Barbaricum (from the Greek: Βαρβαρικόν, "foreign", "barbarian") is a geographical name used by historical and archaeological experts to refer to the vast area of barbarian-occupied territory that lay, in Roman times, beyond the frontiers or limes of the Roman Empire in North, Central and South Eastern Europe, the "lands lying beyond Roman administrative control but nonetheless a part of the Roman world". During the Late Antiquity, it was the Latin name for those tribal territories not occupied by Rome that lay beyond the Rhine and the Danube (but not for Persia): Ammianus Marcellinus used it, as did Eutropius. The earliest recorded mention appears to date to the early 3rd century.
In research literature, the terms 'Germania', which actually means Germania Magna, and 'Barbaricum' are sometimes used interchangeably, but they are not entirely identical in the chronological or the geographical senses. The extra-Roman area described as Barbaricum was, from the beginning of the Migration Period, not exclusively inhabited by Germani, even though they represented the majority of the population until the time of Late Antiquity. In the Migration Period, Alans and Huns also pushed forward into this area before and, later (from the 6th century), Slavic tribes populated the area east of the Albis (River Elbe) that the Germani had largely abandoned.

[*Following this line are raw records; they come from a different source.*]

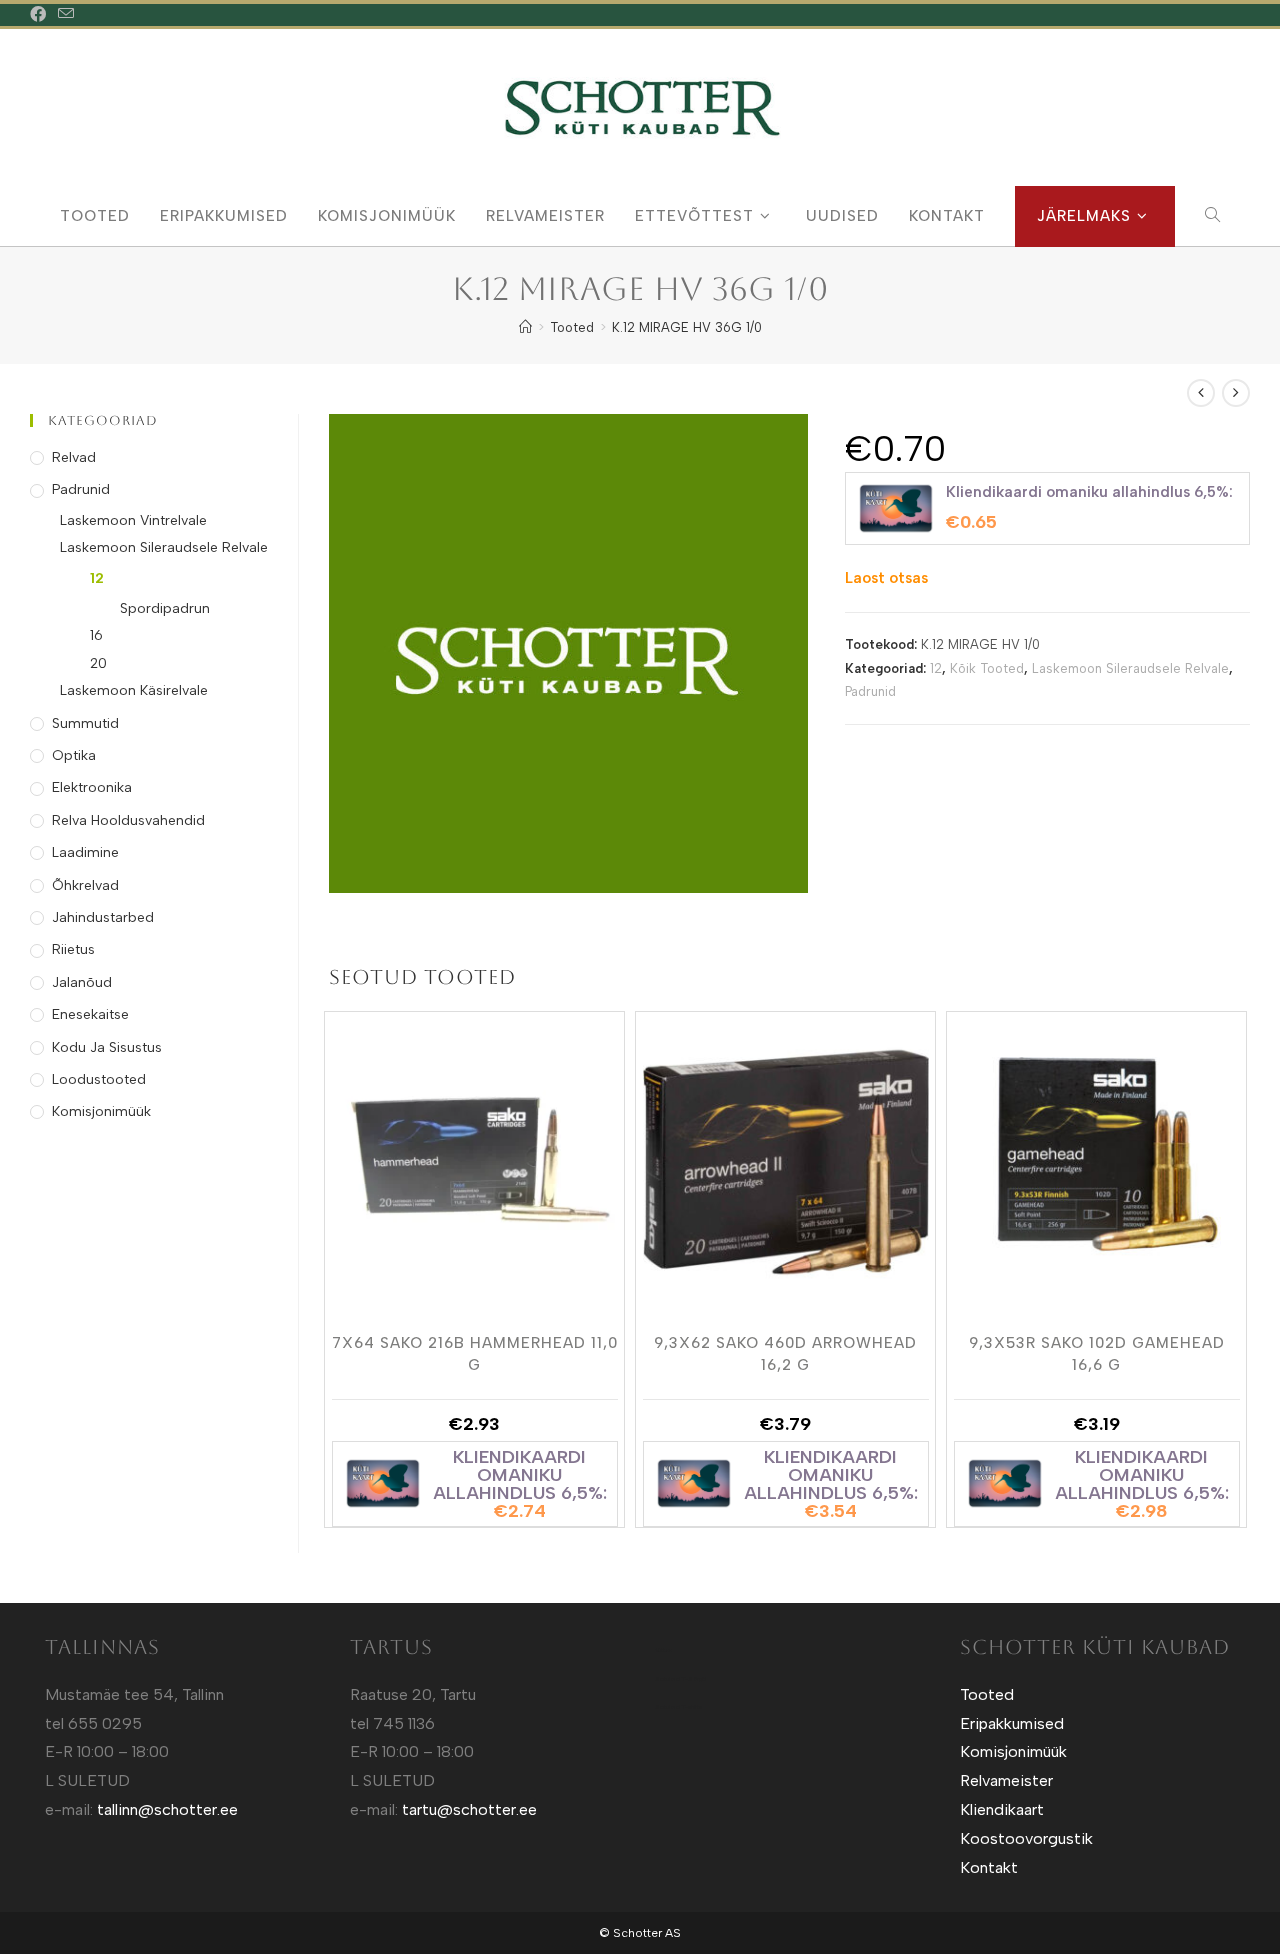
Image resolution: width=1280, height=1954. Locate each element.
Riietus (73, 949)
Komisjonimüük (101, 1111)
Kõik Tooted (987, 668)
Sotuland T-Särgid (680, 1679)
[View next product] (1236, 393)
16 (96, 635)
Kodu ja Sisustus (107, 1047)
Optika (74, 755)
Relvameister (1006, 1780)
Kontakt (989, 1867)
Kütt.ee (663, 1650)
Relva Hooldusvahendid (128, 820)
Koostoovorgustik (1026, 1838)
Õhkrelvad (85, 885)
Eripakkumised (1012, 1723)
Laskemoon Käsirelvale (134, 690)
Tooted (987, 1694)
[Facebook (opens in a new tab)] (41, 15)
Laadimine (85, 852)
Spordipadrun (165, 608)
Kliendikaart (1002, 1809)
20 (98, 663)
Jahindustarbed (103, 917)
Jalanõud (82, 982)
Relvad (74, 457)
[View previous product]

It is important to highlight the diverse cultural, social and economic contacts between (Germanic) Barbaricum and the Empire since the early imperial period. Archaeologically, numerous imported Roman artefacts have been uncovered among the finds in the Barbaricum region. The formation of major Germanic tribal units such as the Alemanni and Franks, from the time of the imperial crisis of the 3rd century was probably influenced by contact with the Roman world. Likewise, "barbarians" were able to have careers in the Roman Army.